Fun with Linear Transformations and Symbolic Maps

John Hewitt. June 8, 2025

One way I think about linear transformations is as a representation of a bunch of independent symbolic maps. Consider the following question, which I’ve used as a discussion and interview question when chatting with students interested in AI research.

Let $\mathbf{u}$ and $\mathbf{v}$ be orthonormal vectors in $\mathbb{R}^{d}$. Give a matrix $W$ such that $W\mathbf{u}=\mathbf{v}$, and $W\mathbf{v}=\mathbf{u}$, and everything orthogonal to the span of $\{\mathbf{u},\mathbf{v}\}$ maps to $0$.

I’ve loved discussing this question with students because it (and the extensions we talk about) really get at some simple, imo beautiful intuitions. Now that I’m writing this, I probably won’t use these questions again, so this is a forcing function for me to come up with new questions!

• **Task list**
a: In the post on linear transformations, what has the author used the matrix question as?
b: Please say whether each statement agrees with the post on linear transformations, answering yes or no and quoting the words that decide it: (i) the vectors u and v are orthonormal; (ii) the author plans to keep using these questions; (iii) everything orthogonal to the span of u and v maps to itself.
c: Render this sentence from the post on linear transformations in Spanish: "One way I think about linear transformations is as a representation of a bunch of independent symbolic maps."

• **Dataset extract**
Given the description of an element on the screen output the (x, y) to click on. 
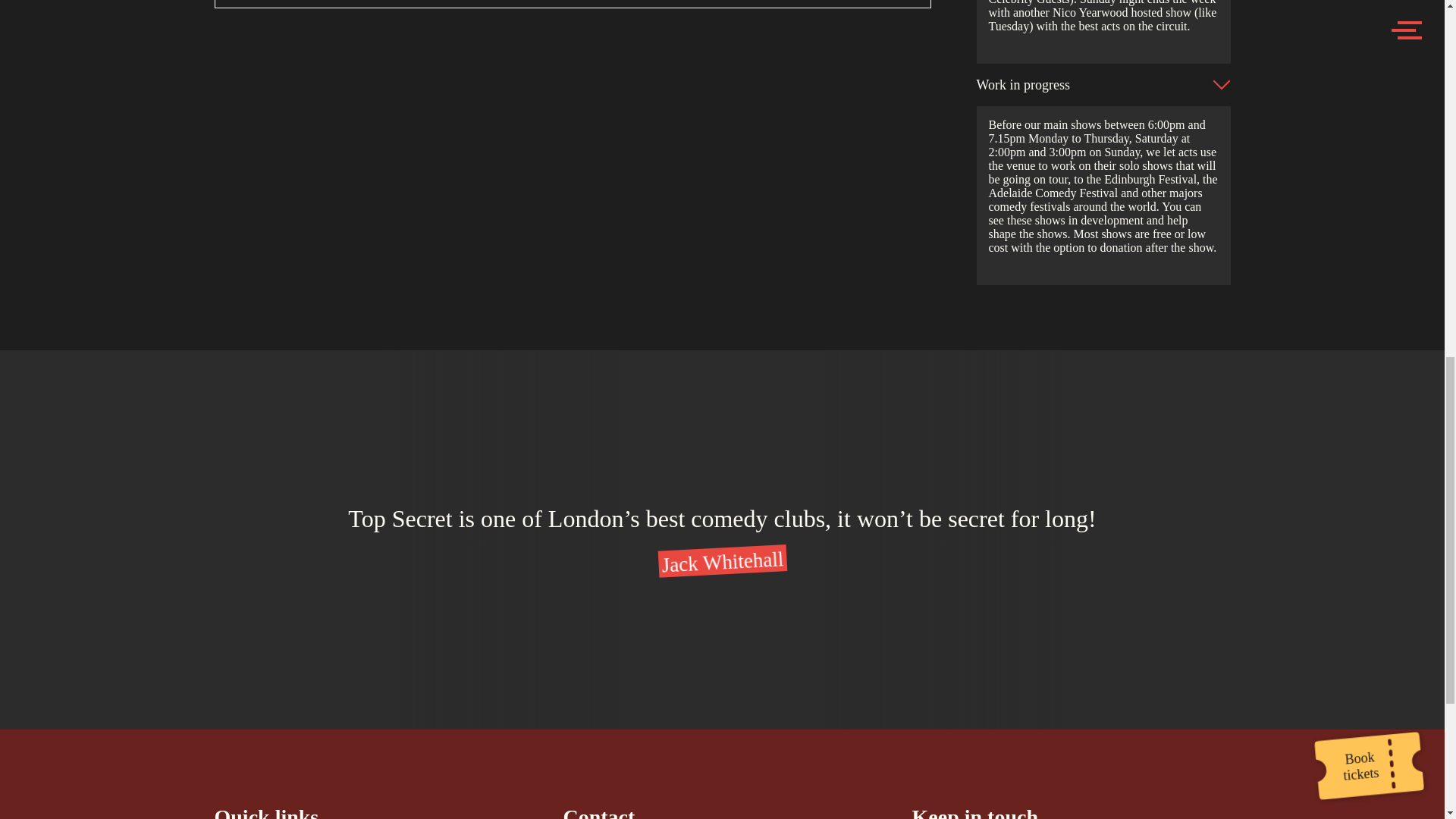
Work in progress (1103, 84)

• **Exercise answers**
a: As a discussion and interview question when chatting with students interested in AI research.

b:
(i) Yes: "Let $\mathbf{u}$ and $\mathbf{v}$ be orthonormal vectors in $\mathbb{R}^{d}$."
(ii) No: "I probably won’t use these questions again"
(iii) No: "everything orthogonal to the span of $\{\mathbf{u},\mathbf{v}\}$ maps to $0$"

c: Una manera en que pienso en las transformaciones lineales es como una representación de un conjunto de mapeos simbólicos independientes.